The dissent by Judge Jordan criticized the majority for adopting what he called an “impossibly vague” standard and was particularly critical of the possibility that an employee whose complaint to his or her employer does not even “approximate” a charge of fraud should be entitled to protection as a “whistleblower” under SOX.
The Third Circuit’s decision in Wiest is the second significant decision issued by the Court in the past month adopting a broad, plaintiff-friendly interpretation of the federal whistleblower statutes enforced by OSHA and the ARB. See Araujo v. New Jersey Transit, 2013 WL 600208 (3d Cir. Feb. 19, 2013).
The whistleblower provisions in a number of other federal statutes subject to the ARB’s jurisdiction, including Dodd-Frank, 12 U.S.C. § 5567; the Consumer Product Safety Improvement Act, 15 U.S.C. § 2087; the Federal Railroad Safety Act, 49 U.S.C. § 20109; and the National Transit Systems Security Act, 6 U.S.C. § 1142, contain similar language defining protected activity, and employers covered by those statutes should expect similarly broad treatment of whistleblower claims.
More generally, the Third Circuit’s holding in Wiest that the ARB’s interpretation of SOX is entitled to deference under the Supreme Court’s decision in Chevron U.S.A., Inc. v. Natural Res. Def. Council, 467 U.S. 837 (1984) also is cause for concern for employers covered by any of the statutes the ARB is charged with interpreting because the Court’s decision suggests that the Third Circuit would take a deferential approach to review of the ARB’s broad reading of those statutes as well.
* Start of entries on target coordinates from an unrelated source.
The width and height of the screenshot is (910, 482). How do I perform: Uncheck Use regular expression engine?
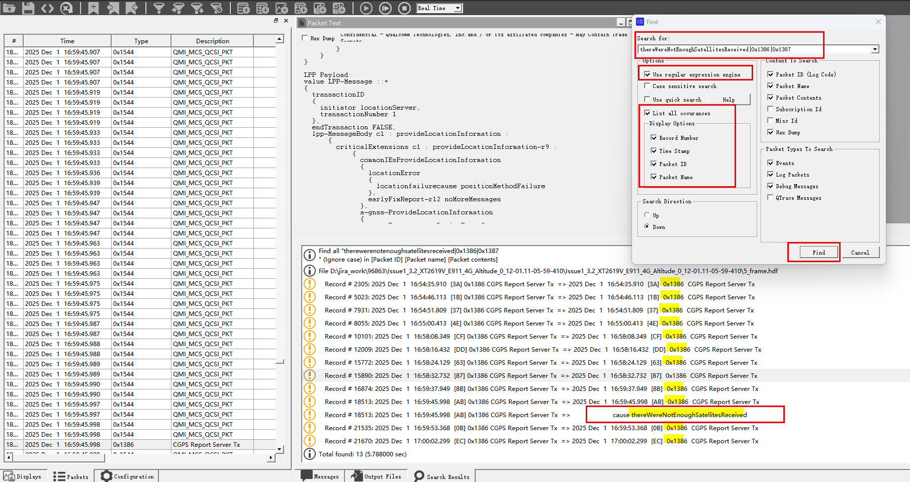[x=648, y=74]
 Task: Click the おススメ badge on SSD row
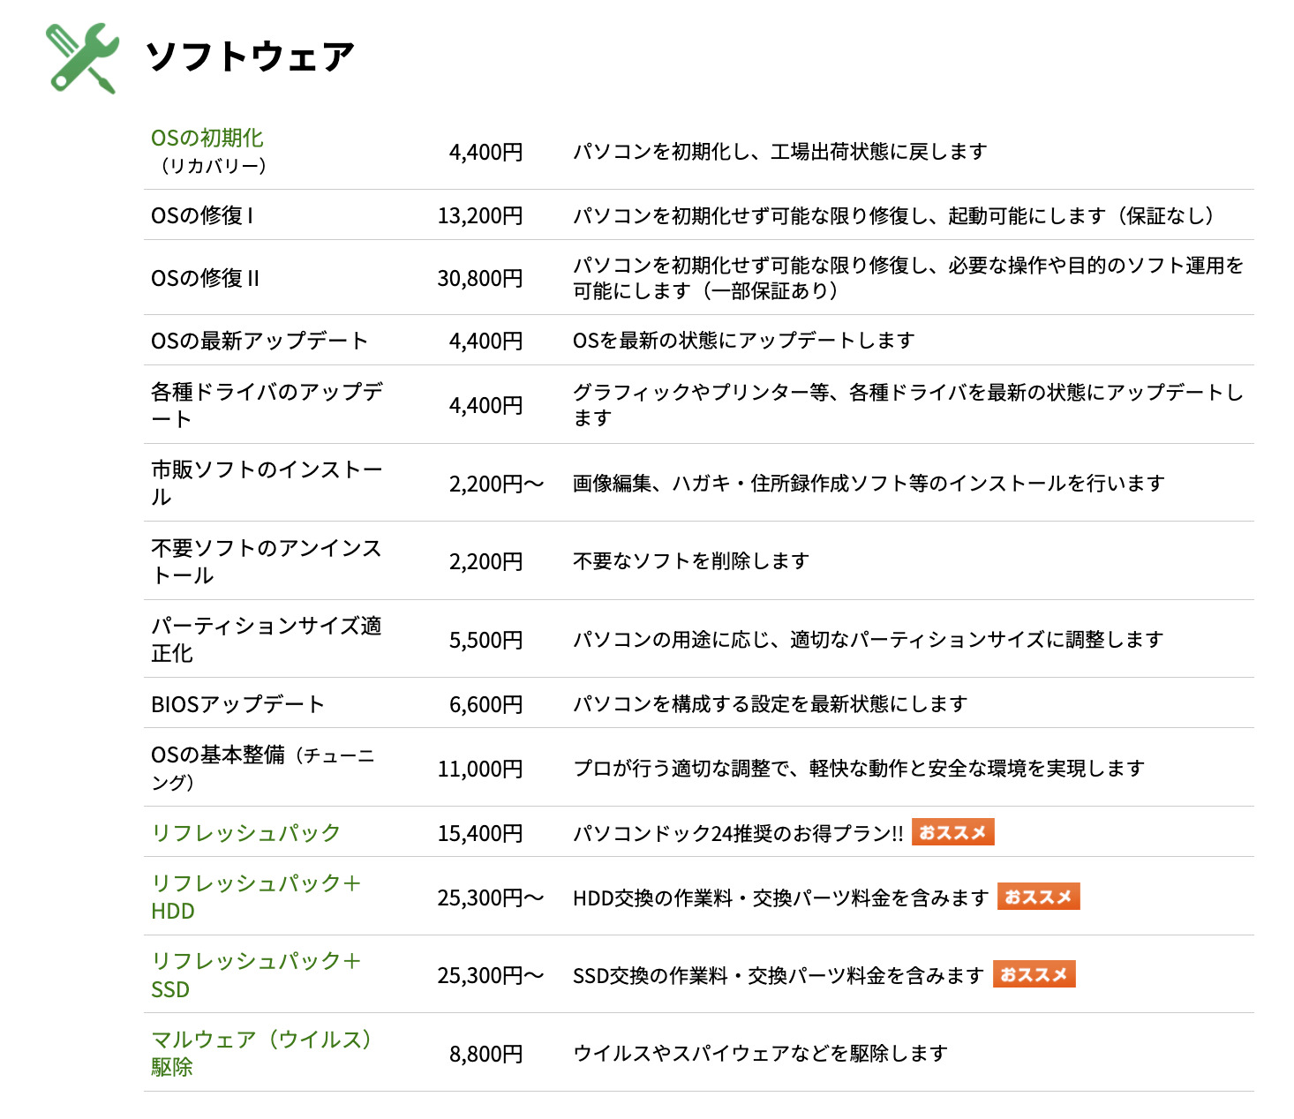[x=1034, y=974]
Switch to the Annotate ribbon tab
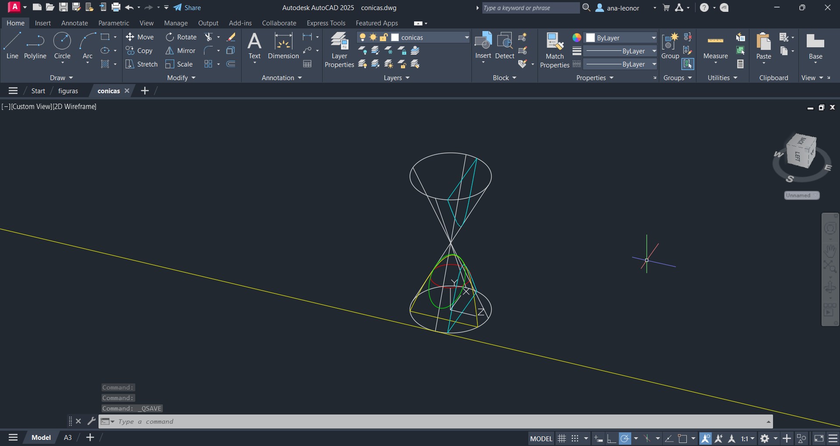Screen dimensions: 840x446 [74, 23]
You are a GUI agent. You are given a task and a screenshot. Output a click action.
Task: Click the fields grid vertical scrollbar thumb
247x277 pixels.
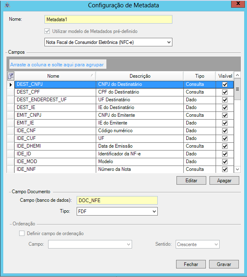click(x=237, y=89)
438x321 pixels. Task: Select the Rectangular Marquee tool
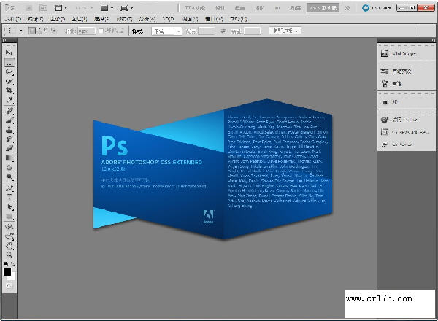click(9, 63)
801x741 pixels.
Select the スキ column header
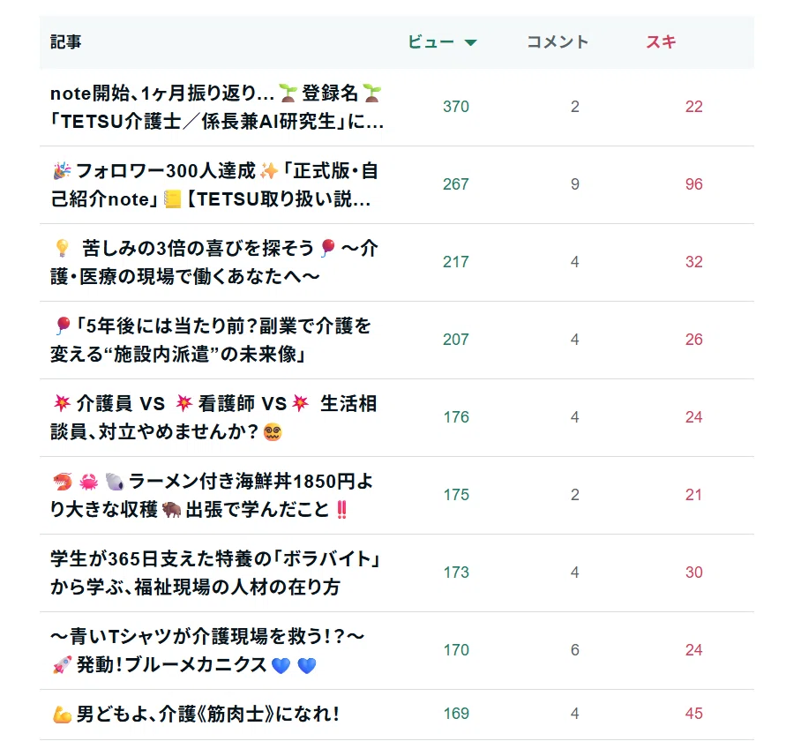(x=661, y=41)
In sum, employers need to appreciate that, at least in the jurisdictions covered by the Third Circuit (Pennsylvania, Delaware, New Jersey and the Virgin Islands), the ARB’s lenient standard for determining when employees engage in protected activity has been blessed by the courts. As a result, even employees who make generalized complaints of fraud or other legal violations may be entitled to whistleblower protection.